[Dataset entries]
-=-=-

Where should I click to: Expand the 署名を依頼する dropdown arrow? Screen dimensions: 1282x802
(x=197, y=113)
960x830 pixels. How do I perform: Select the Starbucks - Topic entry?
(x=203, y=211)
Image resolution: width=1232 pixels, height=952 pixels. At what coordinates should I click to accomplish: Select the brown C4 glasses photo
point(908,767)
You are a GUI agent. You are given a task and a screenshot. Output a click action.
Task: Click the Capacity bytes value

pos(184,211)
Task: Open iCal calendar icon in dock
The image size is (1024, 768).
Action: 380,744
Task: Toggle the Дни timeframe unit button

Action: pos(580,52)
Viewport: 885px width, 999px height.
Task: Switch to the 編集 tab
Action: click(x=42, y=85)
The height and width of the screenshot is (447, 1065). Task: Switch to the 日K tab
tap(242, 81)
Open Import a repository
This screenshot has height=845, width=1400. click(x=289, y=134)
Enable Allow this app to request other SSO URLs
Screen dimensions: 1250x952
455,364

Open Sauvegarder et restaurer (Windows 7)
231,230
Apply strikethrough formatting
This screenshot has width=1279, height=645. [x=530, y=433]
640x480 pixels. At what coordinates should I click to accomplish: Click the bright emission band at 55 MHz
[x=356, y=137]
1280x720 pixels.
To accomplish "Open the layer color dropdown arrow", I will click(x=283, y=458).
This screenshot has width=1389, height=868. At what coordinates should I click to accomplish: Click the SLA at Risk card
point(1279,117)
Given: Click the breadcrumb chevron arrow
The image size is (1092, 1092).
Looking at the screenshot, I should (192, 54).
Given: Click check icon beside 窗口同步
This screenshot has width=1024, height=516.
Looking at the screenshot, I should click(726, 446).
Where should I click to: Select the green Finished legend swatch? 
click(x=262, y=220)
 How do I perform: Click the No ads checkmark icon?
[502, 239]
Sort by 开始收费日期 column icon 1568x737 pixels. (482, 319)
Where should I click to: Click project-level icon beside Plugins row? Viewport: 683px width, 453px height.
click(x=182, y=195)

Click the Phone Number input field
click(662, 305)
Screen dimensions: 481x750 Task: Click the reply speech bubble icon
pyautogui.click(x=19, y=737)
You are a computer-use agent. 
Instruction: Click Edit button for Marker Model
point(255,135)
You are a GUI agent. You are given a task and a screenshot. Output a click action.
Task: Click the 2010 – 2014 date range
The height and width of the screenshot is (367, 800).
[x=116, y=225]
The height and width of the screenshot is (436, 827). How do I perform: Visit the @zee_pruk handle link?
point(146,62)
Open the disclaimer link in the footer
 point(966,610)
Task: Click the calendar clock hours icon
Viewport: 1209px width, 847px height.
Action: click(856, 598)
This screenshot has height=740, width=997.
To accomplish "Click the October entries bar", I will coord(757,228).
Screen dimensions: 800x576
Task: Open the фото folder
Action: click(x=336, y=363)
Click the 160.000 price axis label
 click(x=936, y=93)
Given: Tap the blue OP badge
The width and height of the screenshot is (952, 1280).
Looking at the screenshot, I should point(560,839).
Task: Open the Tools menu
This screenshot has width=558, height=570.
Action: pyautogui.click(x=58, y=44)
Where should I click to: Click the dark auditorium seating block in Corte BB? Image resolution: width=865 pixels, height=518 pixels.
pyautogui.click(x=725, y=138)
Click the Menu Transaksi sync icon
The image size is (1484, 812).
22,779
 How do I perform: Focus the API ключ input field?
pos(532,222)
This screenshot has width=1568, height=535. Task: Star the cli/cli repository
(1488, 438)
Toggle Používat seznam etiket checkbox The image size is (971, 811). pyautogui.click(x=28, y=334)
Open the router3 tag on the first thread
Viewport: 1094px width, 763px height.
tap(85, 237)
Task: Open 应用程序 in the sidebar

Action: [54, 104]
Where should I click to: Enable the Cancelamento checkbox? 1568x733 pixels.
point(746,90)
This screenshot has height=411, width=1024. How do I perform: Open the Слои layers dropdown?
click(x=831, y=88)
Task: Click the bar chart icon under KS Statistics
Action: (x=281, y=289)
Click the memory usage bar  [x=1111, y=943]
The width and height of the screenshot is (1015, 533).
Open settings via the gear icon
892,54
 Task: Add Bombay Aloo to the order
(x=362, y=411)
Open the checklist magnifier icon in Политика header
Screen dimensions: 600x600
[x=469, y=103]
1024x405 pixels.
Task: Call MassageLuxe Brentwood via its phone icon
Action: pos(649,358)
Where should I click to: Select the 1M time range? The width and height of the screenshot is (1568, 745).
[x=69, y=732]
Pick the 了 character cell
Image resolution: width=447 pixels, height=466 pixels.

-=-=-

*PROBLEM STATEMENT*
Write the records above out again precisely.

*RESPONSE TO THE TASK*
Where should I click to: Expand the 署名を依頼する dropdown arrow? Screen dimensions: 1282x802
(x=197, y=113)
960x830 pixels. How do I perform: Select the Starbucks - Topic entry?
(x=203, y=211)
Image resolution: width=1232 pixels, height=952 pixels. At what coordinates should I click to accomplish: Select the brown C4 glasses photo
point(908,767)
You are a GUI agent. You are given a task and a screenshot. Output a click action.
Task: Click the Capacity bytes value

pos(184,211)
Task: Open iCal calendar icon in dock
The image size is (1024, 768).
Action: 380,744
Task: Toggle the Дни timeframe unit button

Action: pos(580,52)
Viewport: 885px width, 999px height.
Task: Switch to the 編集 tab
Action: click(x=42, y=85)
The height and width of the screenshot is (447, 1065). Task: Switch to the 日K tab
tap(242, 81)
Open Import a repository
This screenshot has height=845, width=1400. click(x=289, y=134)
Enable Allow this app to request other SSO URLs
Screen dimensions: 1250x952
455,364

Open Sauvegarder et restaurer (Windows 7)
231,230
Apply strikethrough formatting
This screenshot has width=1279, height=645. [x=530, y=433]
640x480 pixels. At what coordinates should I click to accomplish: Click the bright emission band at 55 MHz
[x=356, y=137]
1280x720 pixels.
To accomplish "Open the layer color dropdown arrow", I will click(x=283, y=458).
This screenshot has width=1389, height=868. At what coordinates should I click to accomplish: Click the SLA at Risk card
point(1279,117)
Given: Click the breadcrumb chevron arrow
The image size is (1092, 1092).
Looking at the screenshot, I should (192, 54).
Given: Click check icon beside 窗口同步
This screenshot has width=1024, height=516.
Looking at the screenshot, I should click(726, 446).
Where should I click to: Select the green Finished legend swatch? 
click(x=262, y=220)
 How do I perform: Click the No ads checkmark icon?
[502, 239]
Sort by 开始收费日期 column icon 1568x737 pixels. (482, 319)
Where should I click to: Click project-level icon beside Plugins row? Viewport: 683px width, 453px height.
click(x=182, y=195)

Click the Phone Number input field
click(662, 305)
Screen dimensions: 481x750 Task: Click the reply speech bubble icon
pyautogui.click(x=19, y=737)
You are a computer-use agent. 
Instruction: Click Edit button for Marker Model
point(255,135)
You are a GUI agent. You are given a task and a screenshot. Output a click action.
Task: Click the 2010 – 2014 date range
The height and width of the screenshot is (367, 800).
[x=116, y=225]
The height and width of the screenshot is (436, 827). How do I perform: Visit the @zee_pruk handle link?
point(146,62)
Open the disclaimer link in the footer
 point(966,610)
Task: Click the calendar clock hours icon
Viewport: 1209px width, 847px height.
Action: click(856, 598)
This screenshot has height=740, width=997.
To accomplish "Click the October entries bar", I will coord(757,228).
Screen dimensions: 800x576
Task: Open the фото folder
Action: click(x=336, y=363)
Click the 160.000 price axis label
 click(x=936, y=93)
Given: Tap the blue OP badge
The width and height of the screenshot is (952, 1280).
Looking at the screenshot, I should point(560,839).
Task: Open the Tools menu
This screenshot has width=558, height=570.
Action: pyautogui.click(x=58, y=44)
Where should I click to: Click the dark auditorium seating block in Corte BB? Image resolution: width=865 pixels, height=518 pixels.
pyautogui.click(x=725, y=138)
Click the Menu Transaksi sync icon
The image size is (1484, 812).
22,779
 How do I perform: Focus the API ключ input field?
pos(532,222)
This screenshot has width=1568, height=535. Task: Star the cli/cli repository
(1488, 438)
Toggle Používat seznam etiket checkbox The image size is (971, 811). pyautogui.click(x=28, y=334)
Open the router3 tag on the first thread
Viewport: 1094px width, 763px height.
tap(85, 237)
Task: Open 应用程序 in the sidebar

Action: [54, 104]
Where should I click to: Enable the Cancelamento checkbox? 1568x733 pixels.
point(746,90)
This screenshot has height=411, width=1024. How do I perform: Open the Слои layers dropdown?
click(x=831, y=88)
Task: Click the bar chart icon under KS Statistics
Action: (x=281, y=289)
Click the memory usage bar  [x=1111, y=943]
The width and height of the screenshot is (1015, 533).
Open settings via the gear icon
892,54
 Task: Add Bombay Aloo to the order
(x=362, y=411)
Open the checklist magnifier icon in Политика header
Screen dimensions: 600x600
[x=469, y=103]
1024x405 pixels.
Task: Call MassageLuxe Brentwood via its phone icon
Action: pos(649,358)
Where should I click to: Select the 1M time range? The width and height of the screenshot is (1568, 745).
[x=69, y=732]
Pick the 了 character cell
Image resolution: width=447 pixels, height=466 pixels.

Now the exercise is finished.